The proposed method was validated for precision, accuracy, specificity, linearity and range, limit of detection (LOD) and limit of quantitation (LOQ), robustness, and ruggedness. Validation of the proposed method was carried out in accordance with the International Conference on Harmonization [33] guidelines. The linearity of the calibration plots was confirmed by the high value of the correlation coefficients (r 2 = 0.9996 for EMT, 0.9997 for TDF, and 0.9994 for RPV). Recovery was in the range of 98–102%; the values of standard deviation and % RSD were found to be <2% showing the high accuracy of the method. The limit of detection and limit of quantification were theoretically calculated which were found to be 0.1392 and 0.4220 for EMT, 0.226 and 0.685 for TDF, and 0.041 and 0.124 for RPV, respectively. Robustness and ruggedness were also carried out and percentage RSD was found to be less than 2.0%. The assay of EMT, TDF, and RPV was found to be 100.42%, 98.63%, and 100.70%. Stability of EMT, TDF, and RPV in methanol was found to be stable up to 7days at room temperature.

6. Conclusion

The Vierordt's method has been successfully applied for simultaneous determination of EMT, TDF, and RPV in combined sample solution, and they were found to be accurate, simple, rapid, and precise. Once the equations were constructed, analysis required only measuring the absorbance values of the sample solution at the selected wavelengths followed by few simple calculations.

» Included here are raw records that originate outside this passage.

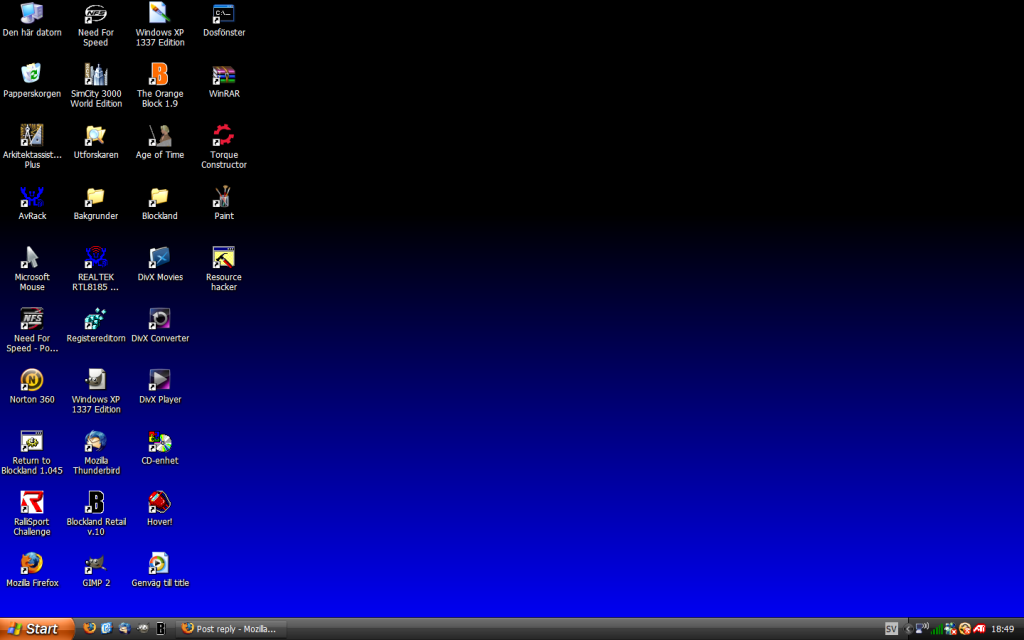
Task: Click the SimCity 3000 World Edition icon
Action: 96,76
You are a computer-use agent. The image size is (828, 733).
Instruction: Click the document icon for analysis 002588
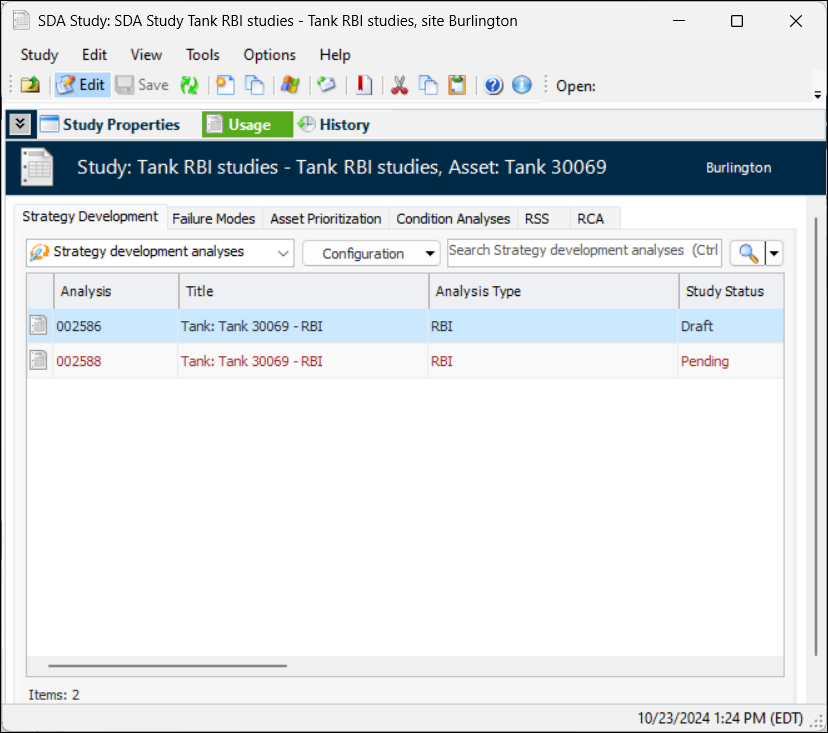pos(38,361)
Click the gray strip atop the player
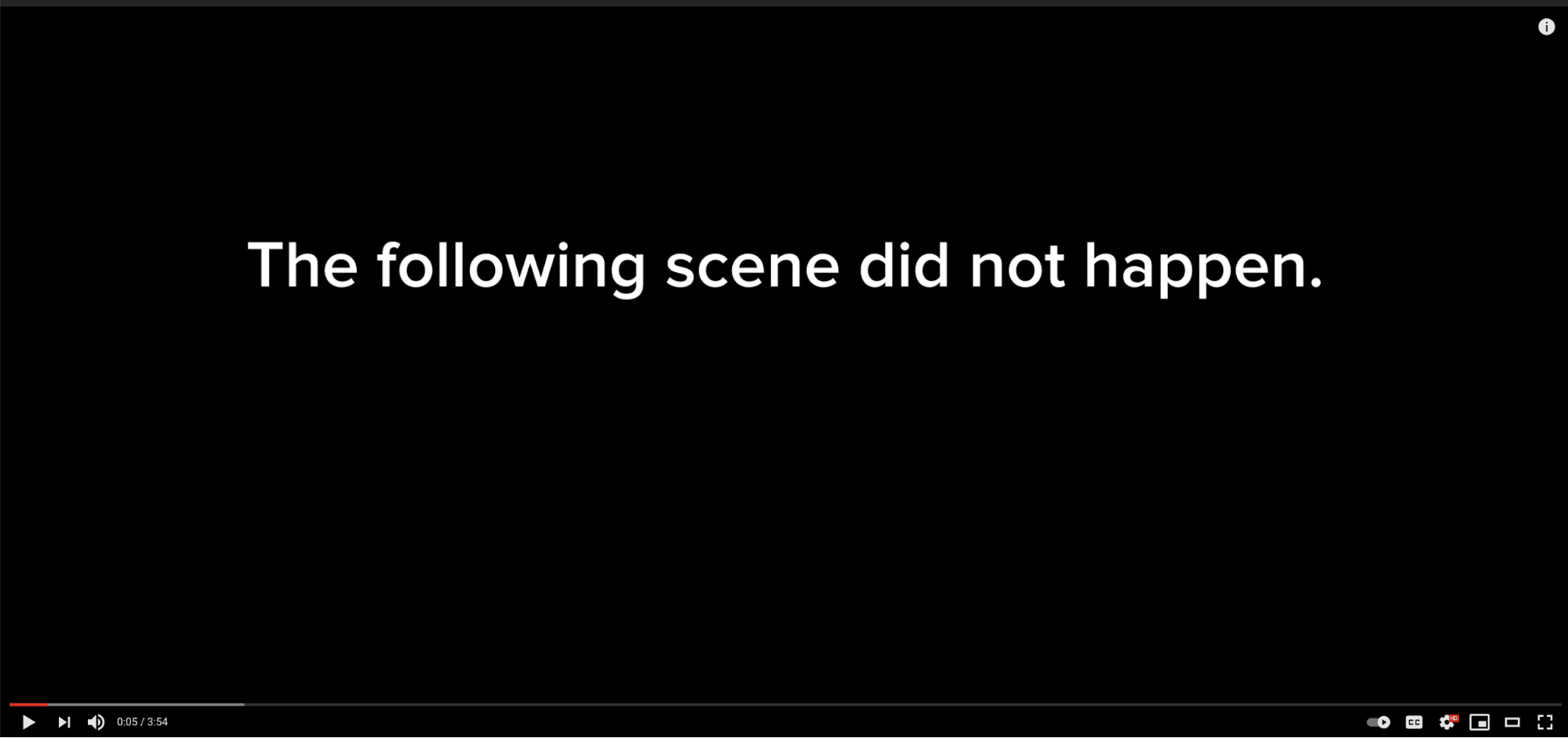Screen dimensions: 1568x738 pos(784,3)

The proposed method was completely validated showing satisfactory data for all the method validation parameters tested. SE method comparably noted to be very efficient in every aspect. Unlike HPLC, by using Simultaneous equation method (UV) the datas can be generated applying simple calculations. So these methods can be easily and conveniently adopted for routine quality control analysis of these cited drugs.